Ein Weg zu mehr Erkenntnis soll über Einzelschicksale gehen. „Leider gibt es kaum noch Zeitzeugen, die über ihr Leid unter Faschismus und Nationalsozialismus berichten können. Aber es gibt Enkel und andere Nachfahren. Junge Leute sollen die Geschichten ihrer Familienangehörigen erzählen, so lebhaft und greifbar wie möglich“, so Achammer.
Als Dauerprojekt gedacht
Für die Umsetzung sollen Personen aus Kultur und Jugendarbeit sowie Historiker zusammenarbeiten. Entstehen sollen verschiedene Formate: Videos, Beiträge für Social Media, aber auch Schulprojekte. Genehmigtes Budget: 100.000 Euro. Erste Beiträge sollen bis Herbst fertig sein. Gedacht ist das Ganze als Dauerprojekt und nicht als Kampagne.Doch damit ist es nicht genug, findet Achammer und will sich auch den Geschichtsunterricht vorknöpfen: Die in der Oberstufe in Sachen Zeitgeschichte verwendeten Materialien seien sehr unterschiedlich, „und nichts Einheitliches und gut Passendes dabei“.
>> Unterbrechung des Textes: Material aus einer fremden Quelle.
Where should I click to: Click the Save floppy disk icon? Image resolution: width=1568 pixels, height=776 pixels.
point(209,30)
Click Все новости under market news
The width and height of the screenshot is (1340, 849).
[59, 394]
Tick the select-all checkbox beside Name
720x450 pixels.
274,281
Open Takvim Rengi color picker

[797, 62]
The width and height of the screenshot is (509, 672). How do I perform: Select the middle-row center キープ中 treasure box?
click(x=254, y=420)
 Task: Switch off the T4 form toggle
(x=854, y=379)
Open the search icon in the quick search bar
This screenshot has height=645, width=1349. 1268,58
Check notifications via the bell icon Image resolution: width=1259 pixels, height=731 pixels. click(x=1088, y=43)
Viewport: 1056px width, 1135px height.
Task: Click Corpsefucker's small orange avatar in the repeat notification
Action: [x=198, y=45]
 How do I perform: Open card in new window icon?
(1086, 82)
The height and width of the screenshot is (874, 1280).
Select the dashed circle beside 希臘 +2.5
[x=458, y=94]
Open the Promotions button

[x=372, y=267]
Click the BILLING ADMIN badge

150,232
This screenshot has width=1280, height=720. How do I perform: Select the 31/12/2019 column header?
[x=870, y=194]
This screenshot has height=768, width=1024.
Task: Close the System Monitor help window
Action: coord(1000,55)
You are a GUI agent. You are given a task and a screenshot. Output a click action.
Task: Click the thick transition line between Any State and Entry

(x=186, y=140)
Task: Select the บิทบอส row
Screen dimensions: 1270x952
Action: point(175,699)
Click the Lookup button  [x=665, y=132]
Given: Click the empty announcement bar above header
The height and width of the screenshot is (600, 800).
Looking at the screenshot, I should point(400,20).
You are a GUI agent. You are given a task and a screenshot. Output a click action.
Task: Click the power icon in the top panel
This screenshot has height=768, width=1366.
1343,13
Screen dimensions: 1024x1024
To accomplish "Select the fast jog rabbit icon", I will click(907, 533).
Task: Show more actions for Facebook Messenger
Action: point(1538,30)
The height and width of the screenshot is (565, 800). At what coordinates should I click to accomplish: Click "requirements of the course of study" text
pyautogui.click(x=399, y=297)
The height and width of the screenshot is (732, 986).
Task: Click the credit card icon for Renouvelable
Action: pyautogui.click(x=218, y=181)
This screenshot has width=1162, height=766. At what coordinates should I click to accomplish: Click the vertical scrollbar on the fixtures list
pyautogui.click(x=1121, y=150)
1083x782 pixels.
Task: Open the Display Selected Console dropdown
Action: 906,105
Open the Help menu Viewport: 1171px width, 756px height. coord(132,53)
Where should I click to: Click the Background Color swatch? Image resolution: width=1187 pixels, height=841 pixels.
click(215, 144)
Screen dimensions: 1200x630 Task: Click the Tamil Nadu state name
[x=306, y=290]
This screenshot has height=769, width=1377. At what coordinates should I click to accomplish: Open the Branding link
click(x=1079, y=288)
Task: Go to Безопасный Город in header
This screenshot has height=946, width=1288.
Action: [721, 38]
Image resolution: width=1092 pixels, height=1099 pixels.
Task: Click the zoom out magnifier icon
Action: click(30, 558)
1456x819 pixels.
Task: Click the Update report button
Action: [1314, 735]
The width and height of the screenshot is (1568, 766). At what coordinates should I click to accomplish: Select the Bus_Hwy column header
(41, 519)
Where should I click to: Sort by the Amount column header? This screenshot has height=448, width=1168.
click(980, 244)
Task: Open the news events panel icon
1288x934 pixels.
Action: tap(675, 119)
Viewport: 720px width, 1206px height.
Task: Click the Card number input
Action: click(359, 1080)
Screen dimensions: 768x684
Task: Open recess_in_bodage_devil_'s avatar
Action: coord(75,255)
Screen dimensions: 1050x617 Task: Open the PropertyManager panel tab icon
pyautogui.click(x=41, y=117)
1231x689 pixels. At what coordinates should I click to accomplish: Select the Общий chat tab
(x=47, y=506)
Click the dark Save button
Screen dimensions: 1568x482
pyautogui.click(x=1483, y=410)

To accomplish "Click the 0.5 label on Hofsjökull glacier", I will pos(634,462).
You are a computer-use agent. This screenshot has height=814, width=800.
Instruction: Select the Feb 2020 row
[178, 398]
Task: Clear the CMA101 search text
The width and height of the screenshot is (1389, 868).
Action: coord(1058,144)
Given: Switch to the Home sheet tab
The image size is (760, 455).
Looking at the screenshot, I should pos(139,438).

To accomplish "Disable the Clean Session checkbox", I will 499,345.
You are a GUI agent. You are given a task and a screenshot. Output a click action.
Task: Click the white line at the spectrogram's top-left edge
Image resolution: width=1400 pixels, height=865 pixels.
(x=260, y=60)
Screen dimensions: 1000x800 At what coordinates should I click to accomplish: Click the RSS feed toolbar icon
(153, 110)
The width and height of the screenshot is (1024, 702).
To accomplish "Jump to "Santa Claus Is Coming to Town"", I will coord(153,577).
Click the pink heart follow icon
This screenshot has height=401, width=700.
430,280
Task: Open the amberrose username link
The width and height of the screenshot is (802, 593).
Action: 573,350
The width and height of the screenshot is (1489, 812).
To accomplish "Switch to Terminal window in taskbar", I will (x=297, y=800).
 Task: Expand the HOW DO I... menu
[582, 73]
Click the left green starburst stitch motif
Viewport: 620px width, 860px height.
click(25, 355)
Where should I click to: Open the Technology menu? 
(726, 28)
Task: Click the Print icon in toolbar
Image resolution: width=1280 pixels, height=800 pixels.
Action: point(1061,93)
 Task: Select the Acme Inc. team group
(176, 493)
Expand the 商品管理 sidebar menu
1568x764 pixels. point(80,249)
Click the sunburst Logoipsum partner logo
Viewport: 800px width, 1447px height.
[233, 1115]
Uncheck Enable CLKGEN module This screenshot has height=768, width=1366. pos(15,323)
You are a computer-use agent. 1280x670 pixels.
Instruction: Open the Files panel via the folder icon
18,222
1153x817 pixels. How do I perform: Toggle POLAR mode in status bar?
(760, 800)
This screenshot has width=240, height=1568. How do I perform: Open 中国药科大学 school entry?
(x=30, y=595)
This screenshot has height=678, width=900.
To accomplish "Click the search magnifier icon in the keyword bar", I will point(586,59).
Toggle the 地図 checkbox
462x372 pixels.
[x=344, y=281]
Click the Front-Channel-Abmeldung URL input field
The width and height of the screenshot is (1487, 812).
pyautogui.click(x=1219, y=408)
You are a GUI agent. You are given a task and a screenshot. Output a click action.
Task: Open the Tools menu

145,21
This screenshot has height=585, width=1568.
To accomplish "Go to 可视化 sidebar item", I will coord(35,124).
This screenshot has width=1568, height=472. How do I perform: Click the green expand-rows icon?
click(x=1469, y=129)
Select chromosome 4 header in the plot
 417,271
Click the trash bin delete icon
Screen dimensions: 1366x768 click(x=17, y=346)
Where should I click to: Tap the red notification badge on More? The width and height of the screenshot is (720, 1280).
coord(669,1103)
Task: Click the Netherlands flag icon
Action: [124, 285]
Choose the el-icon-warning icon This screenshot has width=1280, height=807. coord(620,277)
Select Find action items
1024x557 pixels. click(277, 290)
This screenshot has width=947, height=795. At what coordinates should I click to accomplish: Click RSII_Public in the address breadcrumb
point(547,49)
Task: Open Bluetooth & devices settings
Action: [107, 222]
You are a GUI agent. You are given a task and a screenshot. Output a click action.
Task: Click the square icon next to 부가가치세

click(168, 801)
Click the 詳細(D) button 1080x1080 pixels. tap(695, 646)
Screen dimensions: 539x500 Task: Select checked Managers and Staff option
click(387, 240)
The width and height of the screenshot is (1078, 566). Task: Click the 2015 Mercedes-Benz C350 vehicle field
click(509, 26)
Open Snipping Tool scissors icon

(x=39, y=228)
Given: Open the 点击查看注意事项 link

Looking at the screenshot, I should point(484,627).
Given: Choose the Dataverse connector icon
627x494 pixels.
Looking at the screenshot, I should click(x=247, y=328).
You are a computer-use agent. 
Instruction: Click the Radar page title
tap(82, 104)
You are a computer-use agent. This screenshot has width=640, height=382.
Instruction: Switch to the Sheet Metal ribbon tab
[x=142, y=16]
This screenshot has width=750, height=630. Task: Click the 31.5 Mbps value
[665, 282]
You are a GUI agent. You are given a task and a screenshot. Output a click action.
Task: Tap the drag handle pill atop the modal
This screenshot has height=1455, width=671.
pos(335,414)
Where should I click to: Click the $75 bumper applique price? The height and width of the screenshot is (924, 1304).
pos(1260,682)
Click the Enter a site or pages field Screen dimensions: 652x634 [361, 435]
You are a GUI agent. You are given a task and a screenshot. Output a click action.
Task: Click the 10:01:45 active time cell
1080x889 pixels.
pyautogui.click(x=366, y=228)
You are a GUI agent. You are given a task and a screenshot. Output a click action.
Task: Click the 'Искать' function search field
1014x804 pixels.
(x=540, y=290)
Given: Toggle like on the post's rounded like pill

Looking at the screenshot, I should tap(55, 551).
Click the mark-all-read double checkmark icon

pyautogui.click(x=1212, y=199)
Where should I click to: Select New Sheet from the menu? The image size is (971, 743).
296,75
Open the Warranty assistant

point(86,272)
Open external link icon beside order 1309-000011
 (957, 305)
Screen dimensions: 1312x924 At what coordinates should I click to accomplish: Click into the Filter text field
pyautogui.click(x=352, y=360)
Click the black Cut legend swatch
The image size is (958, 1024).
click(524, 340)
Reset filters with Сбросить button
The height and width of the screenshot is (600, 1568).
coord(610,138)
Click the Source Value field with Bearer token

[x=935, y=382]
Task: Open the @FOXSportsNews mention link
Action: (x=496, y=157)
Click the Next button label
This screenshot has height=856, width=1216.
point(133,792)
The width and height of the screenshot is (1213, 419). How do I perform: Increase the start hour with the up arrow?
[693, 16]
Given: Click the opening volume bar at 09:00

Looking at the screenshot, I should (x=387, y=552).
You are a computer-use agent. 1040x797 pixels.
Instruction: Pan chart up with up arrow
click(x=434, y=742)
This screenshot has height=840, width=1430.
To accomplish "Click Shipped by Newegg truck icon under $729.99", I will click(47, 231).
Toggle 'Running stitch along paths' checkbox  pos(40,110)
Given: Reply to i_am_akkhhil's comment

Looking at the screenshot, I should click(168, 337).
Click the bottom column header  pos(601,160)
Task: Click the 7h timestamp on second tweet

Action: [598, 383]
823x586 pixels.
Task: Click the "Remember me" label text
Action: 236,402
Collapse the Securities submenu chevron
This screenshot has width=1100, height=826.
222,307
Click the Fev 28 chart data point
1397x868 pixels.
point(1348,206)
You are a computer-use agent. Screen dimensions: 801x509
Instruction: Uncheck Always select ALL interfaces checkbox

Das soll sich ändern und so bekommen das Zentrum für Regionalgeschichte und die pädagogische Abteilung nun die gemeinsame Aufgabe, gemeinsam Materialien speziell für Südtirol auszuarbeiten, „natürlich eingebettet in den europäischen Rahmen, aber eben mit dem Schwerpunkt Südtirol“. Entstehen soll ein Schulbuch, das mit Online-Formaten ergänzt werden soll. Auch dafür gab die Landesregierung grünes Licht.